● WHAT YOU NEED TO DO: For the word "chart", count the lines of the data that include it and give only the total.

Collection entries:
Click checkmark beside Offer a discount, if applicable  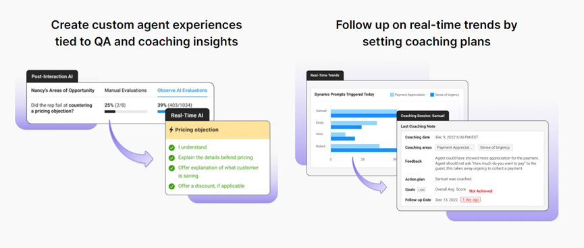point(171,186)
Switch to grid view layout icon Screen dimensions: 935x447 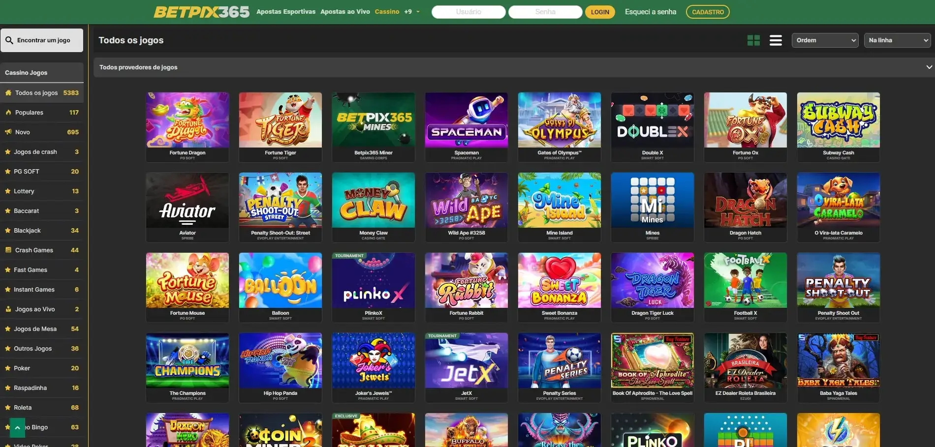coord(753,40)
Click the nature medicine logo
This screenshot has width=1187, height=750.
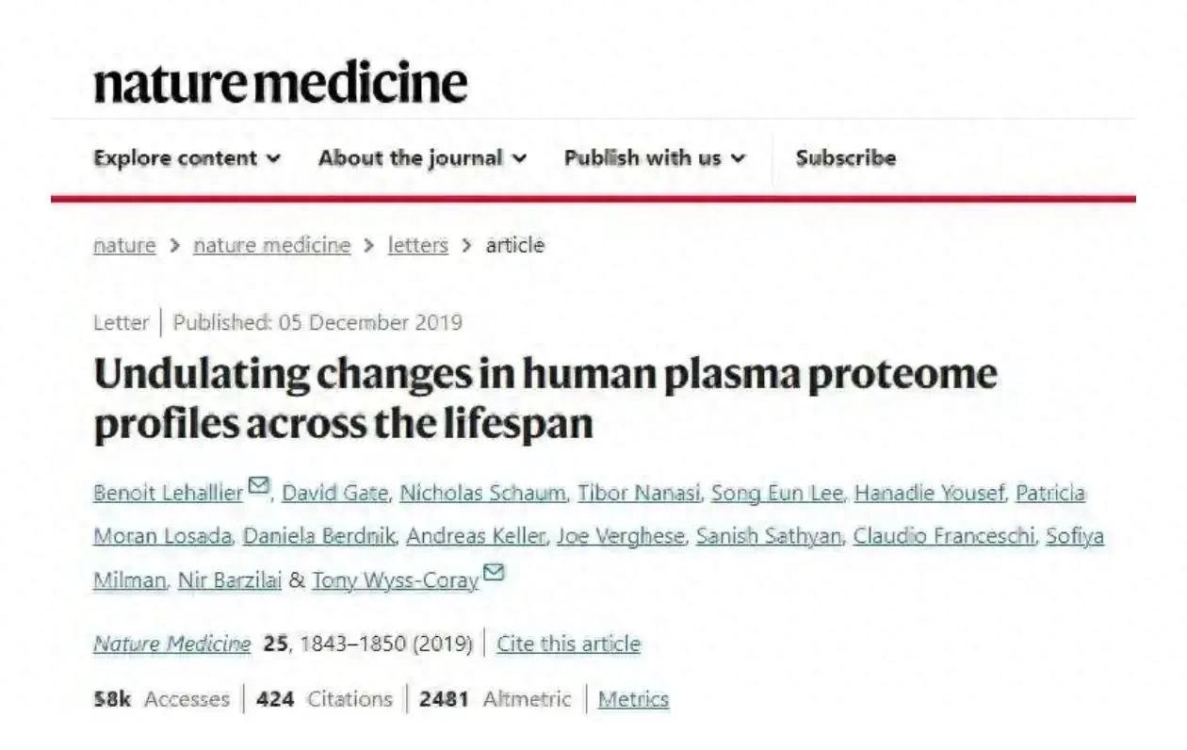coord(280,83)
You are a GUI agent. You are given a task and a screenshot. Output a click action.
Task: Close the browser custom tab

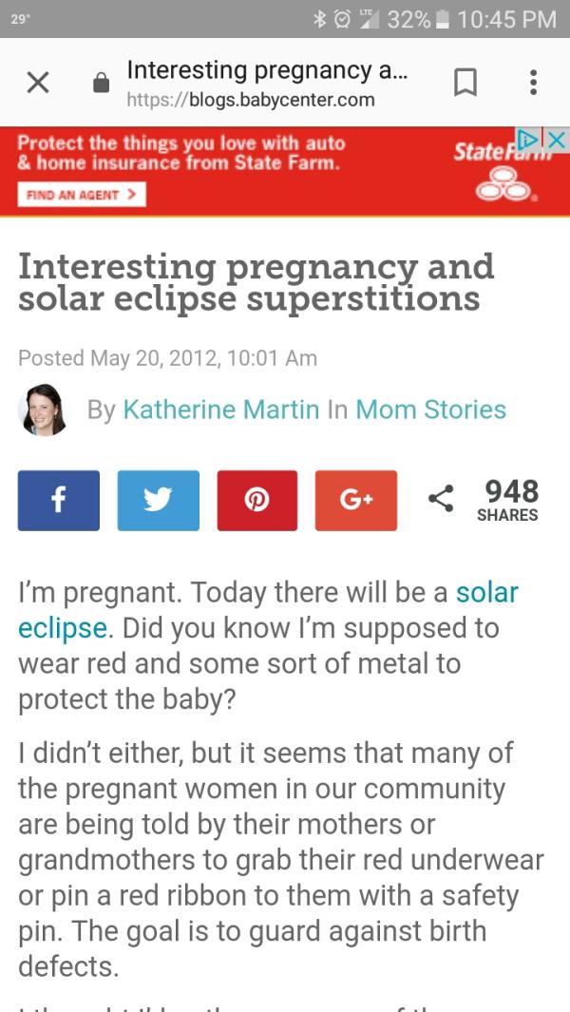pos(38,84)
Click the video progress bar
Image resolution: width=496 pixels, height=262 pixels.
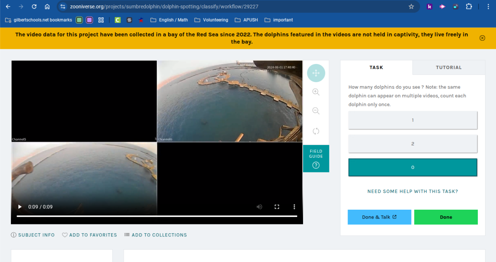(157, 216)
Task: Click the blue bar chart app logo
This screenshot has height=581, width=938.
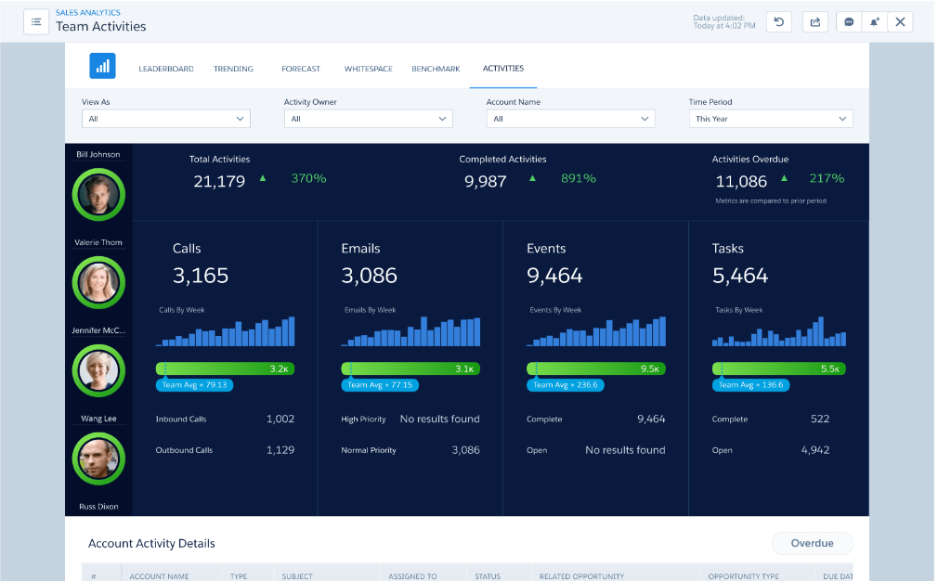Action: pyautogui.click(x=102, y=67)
---
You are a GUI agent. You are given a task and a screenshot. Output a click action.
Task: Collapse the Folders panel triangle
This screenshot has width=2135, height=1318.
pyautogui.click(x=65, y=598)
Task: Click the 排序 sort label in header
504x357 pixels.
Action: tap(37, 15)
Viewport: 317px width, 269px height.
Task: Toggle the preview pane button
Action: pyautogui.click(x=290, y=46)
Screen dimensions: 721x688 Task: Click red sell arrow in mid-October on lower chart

● TASK SOLUTION: 2